シーケンシャルドグミッションまでの装備を聞くと、ストイックに記録を求める競技指向かとも感じる。しかしその実は、普段のドライブにも乗ればサーキット走行会にも、そしてオフ会などのミーティングへの参加やツーリングまで楽しんでいるという天下無敵の(!?)ストリート仕様だったのである!

「時には速さも必要だし、パーキングに駐車している時のカッコ良さも重要、もちろん快適に楽しめなくちゃ意味がない」と、オーナーが理想を追求してアップデートを重ねてきたものだ。

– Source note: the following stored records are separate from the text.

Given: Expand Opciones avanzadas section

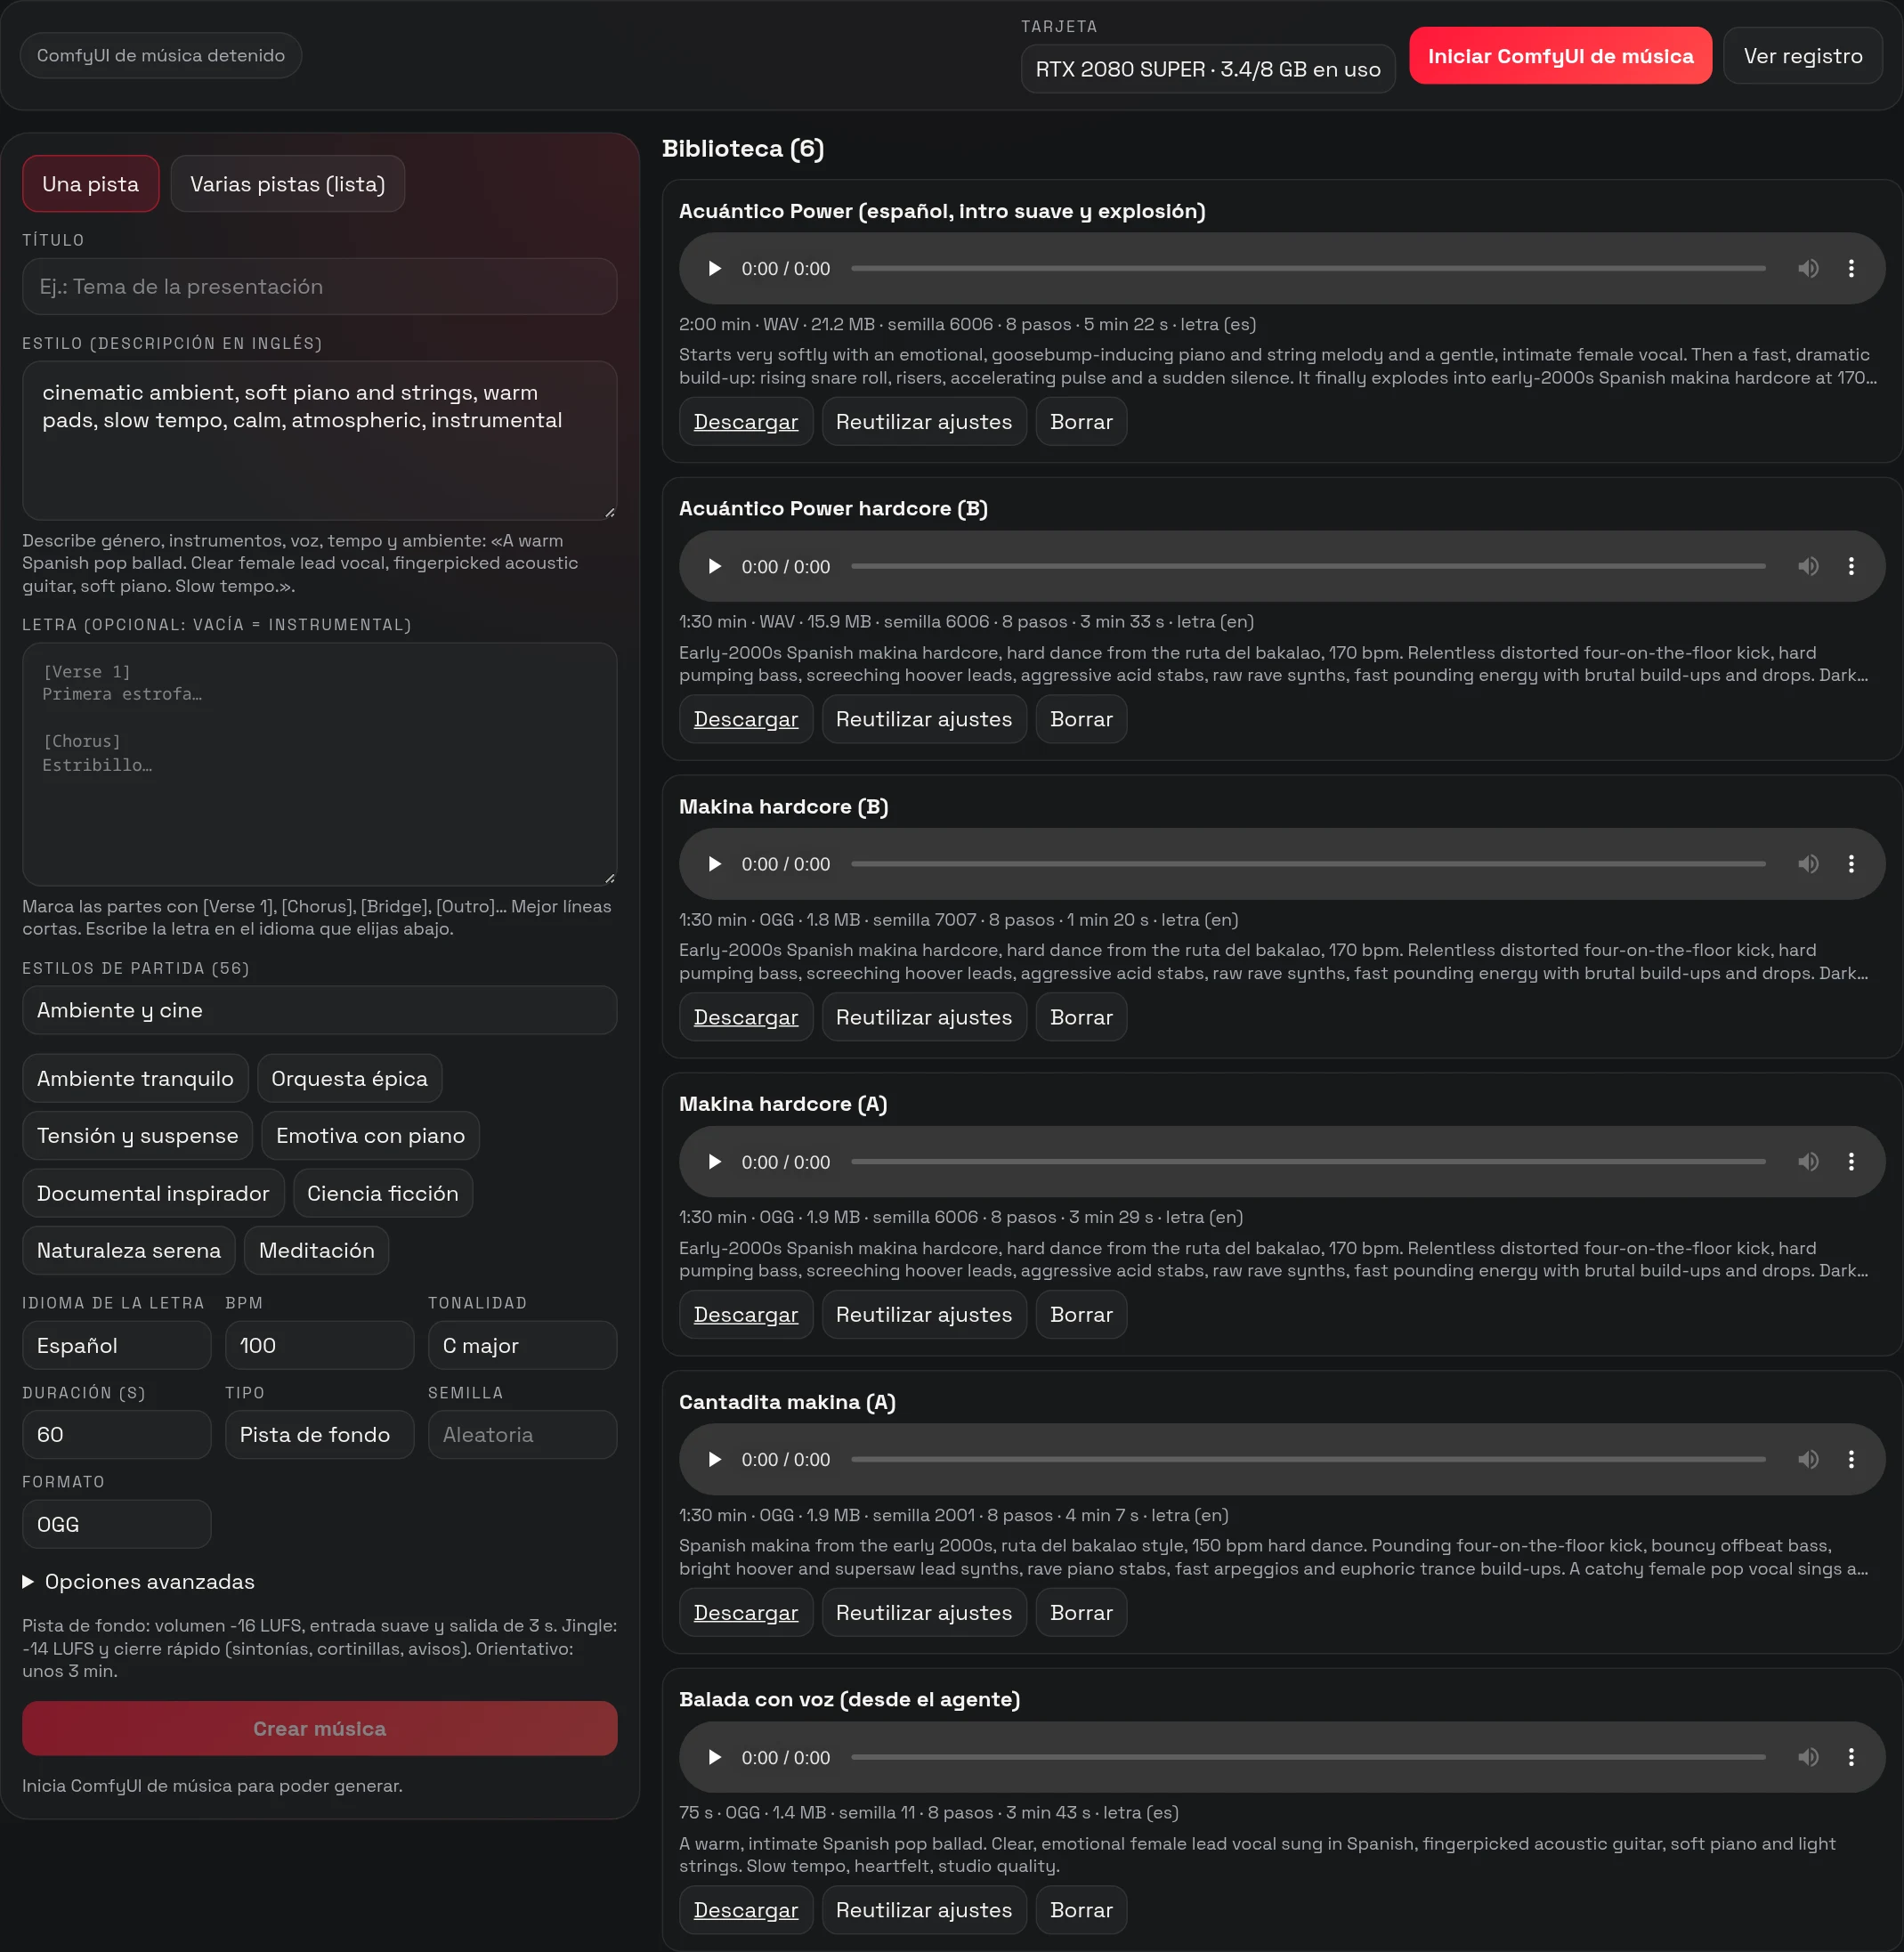Looking at the screenshot, I should (139, 1581).
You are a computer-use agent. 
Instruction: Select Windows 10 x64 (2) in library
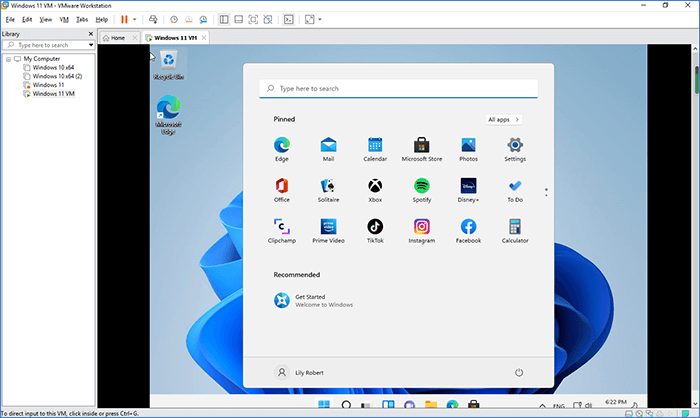pyautogui.click(x=57, y=76)
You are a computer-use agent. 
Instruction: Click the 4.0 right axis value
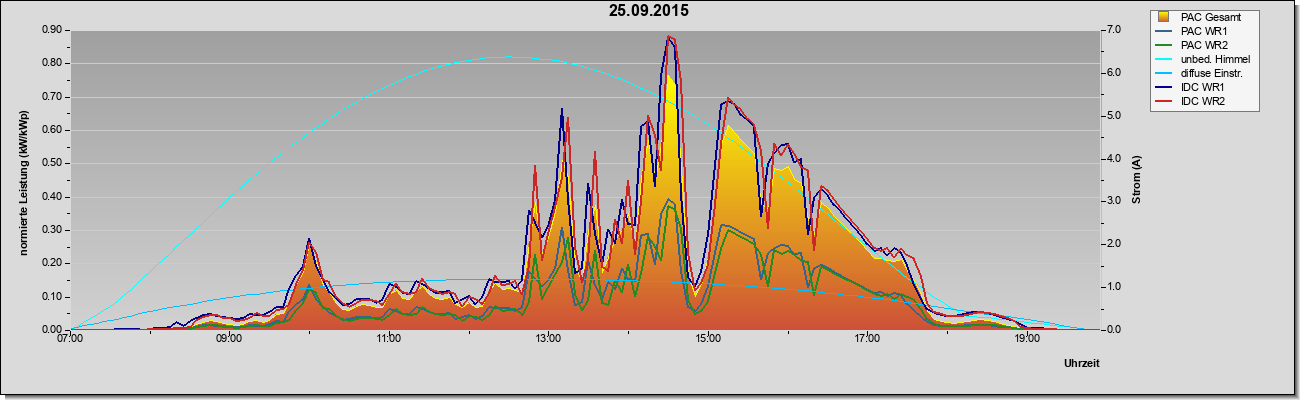(x=1112, y=159)

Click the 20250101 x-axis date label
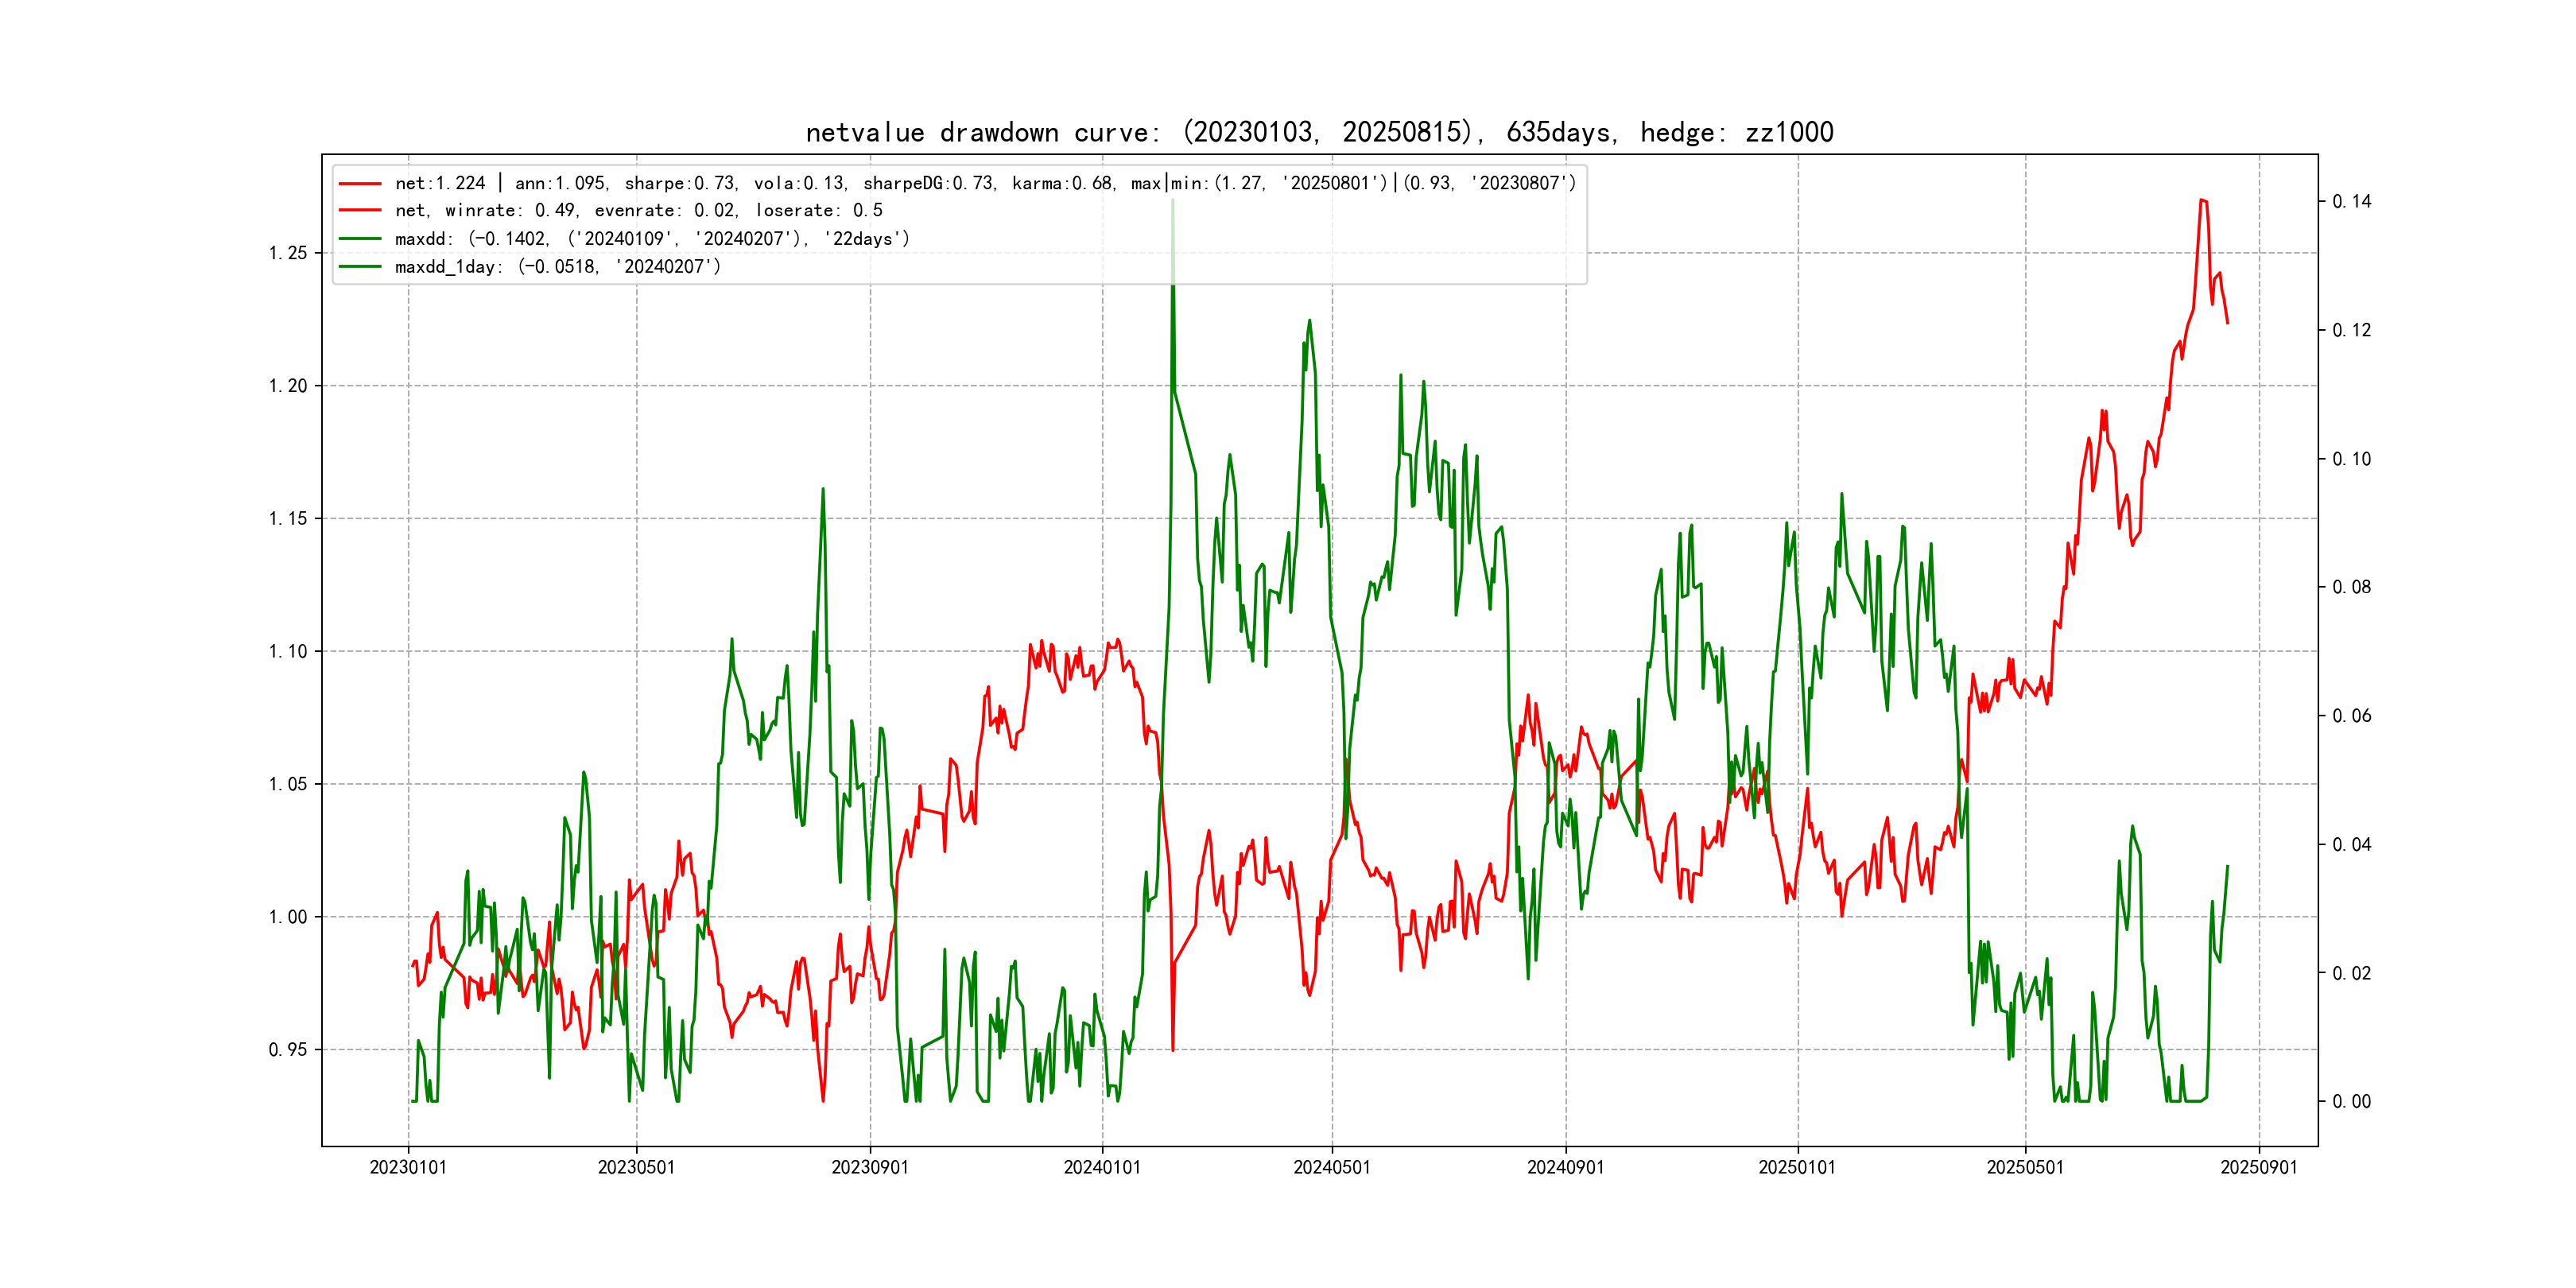[x=1797, y=1167]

そのエクステリアは機能美を追求したガレージマックのエアロパーツやワイドフェンダーを、特注のカーボン仕上げで各部に纏い、濃いめのシルバーにオールペンされたボディにマッチさせる。

レーシーなイメージを追求しながらまとめ上げたエクステリアだが、実はドアをガルウイング化するなど、オーナーが求めるショーカー的カスタムテイストが盛り込まれるのもポイントだ。

また、可変バルタイのVEヘッドが換装されたSR20改2.2Lエンジンには、ギャレットのGTX3582Rやハイパーチューンのサージタンクなど、トレンドの先端を行く機能パーツが惜しげもなく投入される。最高出力は740ps、アクセルを開ければ激速であることは用意に察しが付く。

しかも、それらのパーツはただ普通に装着されているだけでなく、スムージングやワイヤータッグされたエンジンルームを彩るかのように美しく組み上げられている。

チューニング好きなオーナーとガレージマックが吟味して選んだパーツ、そしてその仕上げのセンスや技術は、説明を受けるまでもなくこのシルビアの機能の高さをアピールしてくれる。派手すぎることなく、それでいて強い存在感を感じさせてくれる、最高峰の1台というに相応しいチューンドシルビアだ。

取材協力:ガレージマック


VEヘッドを搭載し、2.2L化されたSRエンジン。バルブタイミング&リフト量の可変するVEヘッドは、ハイチューンでも低速域の安定性を保ちトルクを確保できるなど、ストリート仕様としての恩恵も大きい。また、そのメカニズムにより、ハイチューンされた通常のSR20に起こりがちなロッカーアームの脱落や、それに起因するエンジントラブルの不安をぬぐいさることができる。

タービンはGTX3582Rだ。ブースト圧1.35キロ時に740psを発生する。その他、レスポンス向上のため中置き化されたインタークーラーなど、エンジん周辺には細部まで拘りが満載。スムージング&ワイヤータッグ、色使いなど機能美を引き立てる趣向のさりげないドレスアップ術も見逃せない。

バケットシートやロールケージ、レースパックのロガーメーター(IQ3)などサーキット仕様としての装備品も網羅したインテリア。しかし、内装はすべて装着されているなど、あくまでもストリート仕様として違和感のない仕上がりに拘っている。ダッシュボード周辺にカーボンを多用し、エクステリアとの統一感をもたせた仕上げも美しい。

HKSのハイパーMAXダンパーに前後トラストのアルコン製キャリパーを組み合わせた足まわり。その性能もさることながら、フットワークパーツまでカラーコーディネイトを考え組み立てられている。

シルバーとカーボンのツートン仕上げで、レーシーなイメージを構築するエクステリア。ワイドボディキットはラインナップにない特注のカーボン仕上げとされている。また、ウイングのステーや翼端板はワンオフ、リヤバンパーはガレージマックのタイプタイプⅢで武装する。

ホイールはエンケイのRS05RR、撮影時は前後とも295/30-18のSタイヤを装着している。